In my former life as a ne’er-do-well (during my 20’s when I had a variety of jobs) I worked on a couple of small fishing boats off the Oregon coast. We fished mostly within 50 miles of the beach, far enough out to lose sight of land, and I was grateful for the navigational equipment we had on board whenever it got dark or the weather was snotty.

We had radar and radios to keep us from running into other boats, and we had LORAN (a WWII radio technology, pre-GPS) to tell us exactly where we were. There were also buoys to show us the channel into the harbor. Some of the buoys had bells or horns on them. There were lighthouses, and we had marine charts, too. This stuff was reassuring. And the fact that we had multiple ways of knowing where we were, telling other people where we were, knowing where other people were, knowing where we wanted to be and where we didn’t want to be was important. We used all this stuff to help us find fish, too, which for fishermen is maybe as important as getting back to the docks.

So I wonder, since I have such warm feelings toward this navigational equipment, why do I dislike and distrust standardized testing and “data-driven decision-making” as I do? After all, testing does pretty much the same thing. It tells us where we are relative to fixed landmarks, and it lets other people know where we are. It helps us to see and be seen. Eduwonkette blogged about the significance of research statistics recently, and plans to say a little more about data-driven decisions later this week, which is how I happen to be thinking about this now.

One important thing to remember about all the navigational aids - someone still stands watch. There’s never a time when we’d just set the autopilot and all take a nap. If you see something, or hear something that shouldn’t be there, you might also need to DO something. And there’s a lot of stuff that radios and buoys and blinking lights can’t tell you. Fog, clouds, wind, the height and direction the seas are running, drift logs, the sound of the engine - all the messy details require human awareness, and most importantly, knowledgeable judgment to respond correctly.

It’s no different in the classroom. But in the classroom, standardized testing with high stakes attached to results privileges one kind of data over every other kind. Instead of using multiple ways of seeing, and being seen, as we do on a fishing vessel, we’re being encouraged to pay close attention to only one - the test with teeth - in school. Observational data and other forms of authentic assessment get little respect from pundits and policymakers, but those are the very things that teachers need for making decisions. High stakes tests lead us off course because they are not sensitive to local conditions, the contexts for learning. Sandra Mathison and E. Wayne Ross point out that that there are unintended consequences for high-stakes accountability schemes.
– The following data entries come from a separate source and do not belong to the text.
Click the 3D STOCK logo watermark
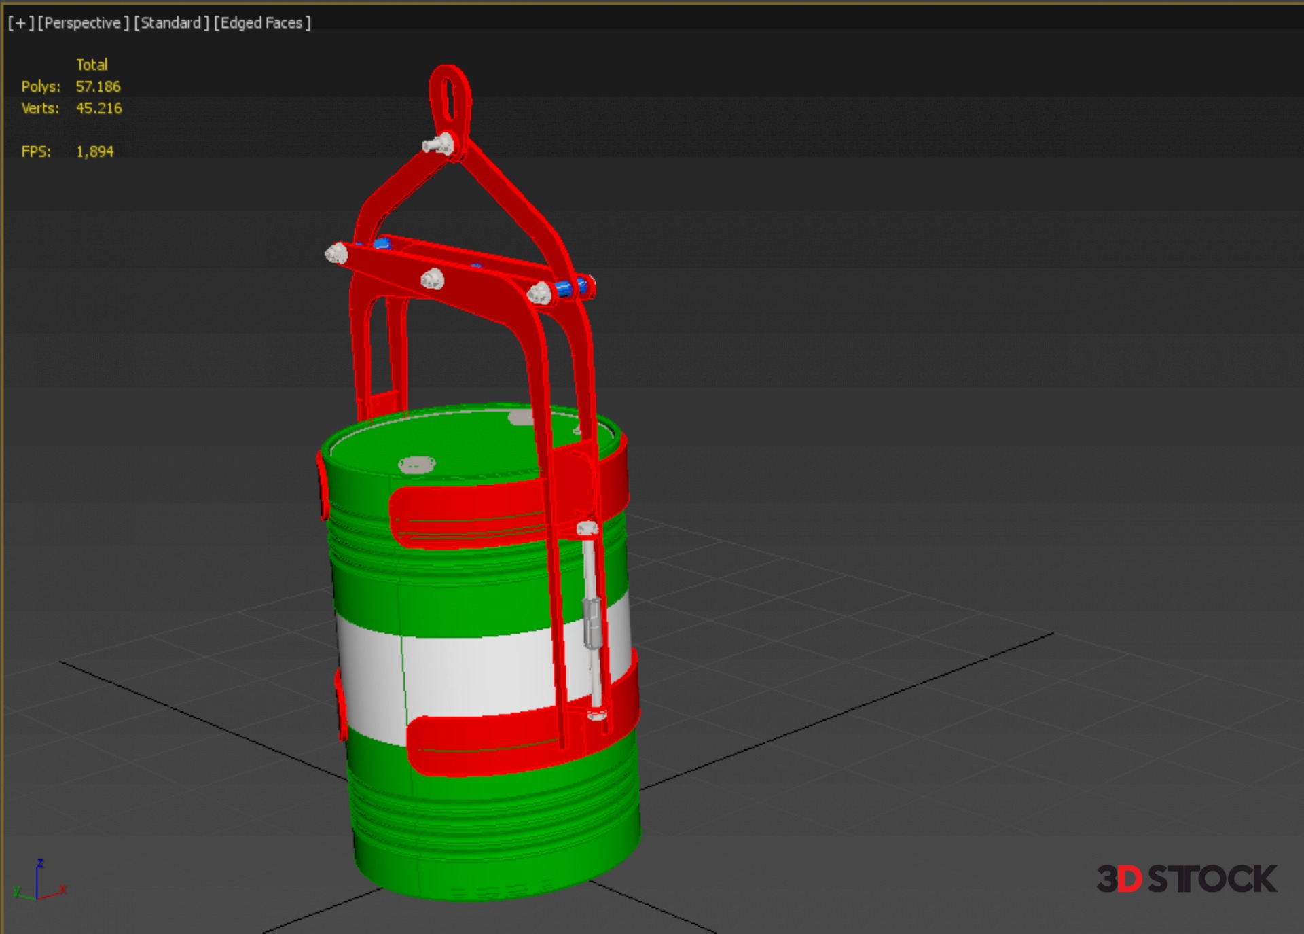coord(1186,879)
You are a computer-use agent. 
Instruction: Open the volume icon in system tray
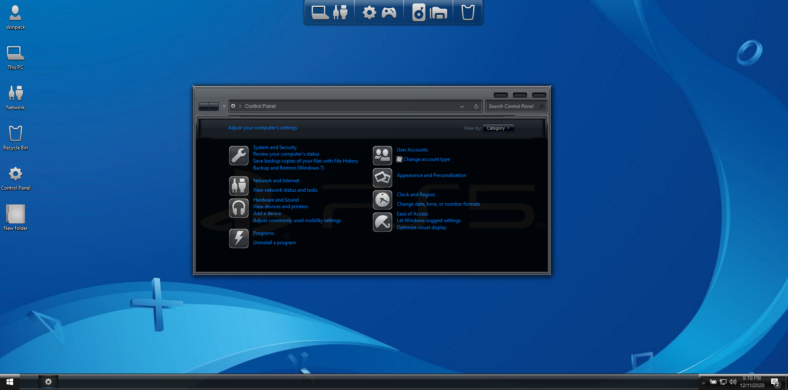(733, 382)
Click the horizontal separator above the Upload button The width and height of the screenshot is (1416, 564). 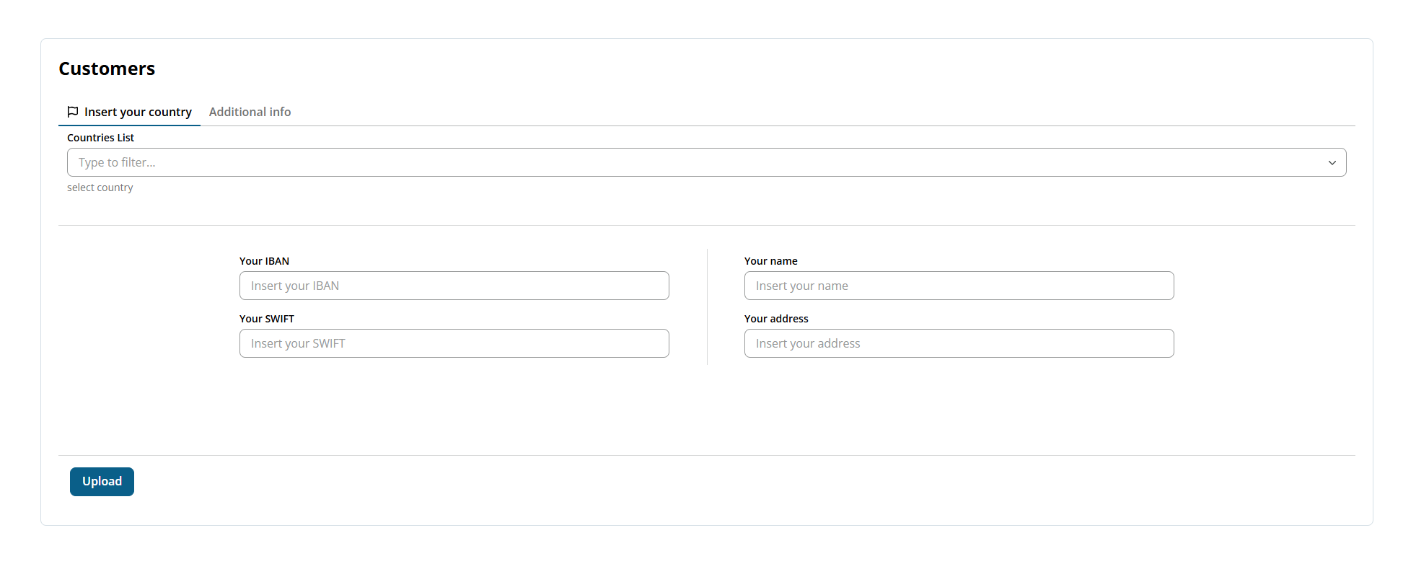(x=707, y=455)
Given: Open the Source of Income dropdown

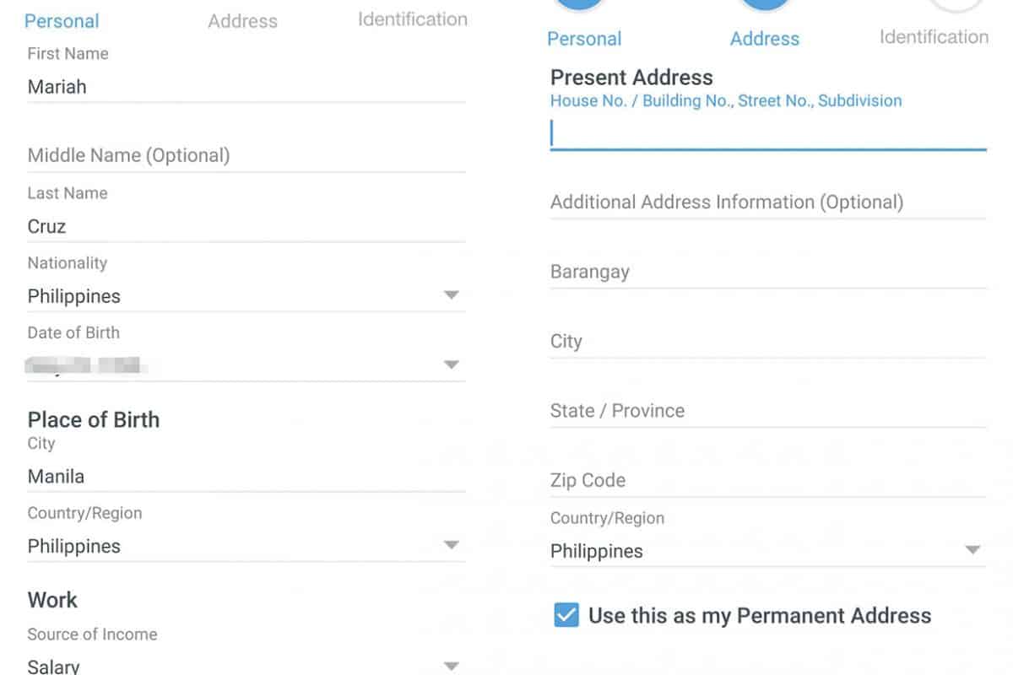Looking at the screenshot, I should (451, 665).
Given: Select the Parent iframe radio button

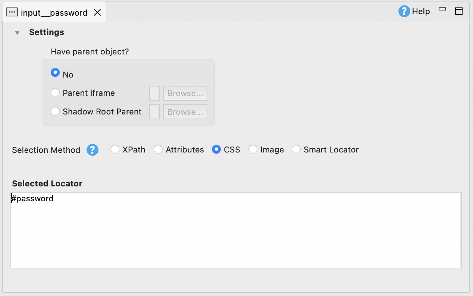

And they outline four basic accountability principles:

  1. Improvement. Use of a wider range of strategies to improve the quality of schools and learning, such as professional development.
  2. Equity. Closing the race, ethnicity, and class achievement gaps and overcoming the consequences of poverty and racism, through the provision of health and social welfare care as well as academic care.
  3. Democracy. Control over and responsibility for schools must be grounded in sound principles of participatory democracy, such as informed involvement of local stakeholders.
  4. Informing the public. Providing accurate information about the functioning, successes, and problems of public education, such as information about libraries, health care, availability of enough and current textbooks, clean and equipped bathrooms, and so on.

Authentic accountability is characterized by:

  • local authentic assessments.
  • school quality review model.
  • low-stakes standardized testing in literacy and numeracy.
  • annual local reporting by schools to their communities.
  • consequences at the school level, not the child or teacher level, for failure.

[h/t Where the Blog has No Name]

The art of teaching is in learning how to interpret and use contextualized data.

For a long time I thought that the weaknesses of standardized tests were embedded in their design. But I see now, thanks to a link from Susan Ohanian, that the testing industry gets it wrong on the test-scoring end of the game, as well. Read about the Tests that Fail to see what kind of incompetence is behind how they’re handled after all the bubbles have been fully and carefully marked. David Glovin and David Evans won a reporting award for their story. The testing industry, as Glovin and Evans show, isn’t accountable to anyone.

Test scores mean little to me. They’re like the oil light on the dashboard of my old truck - broken, and not to be trusted.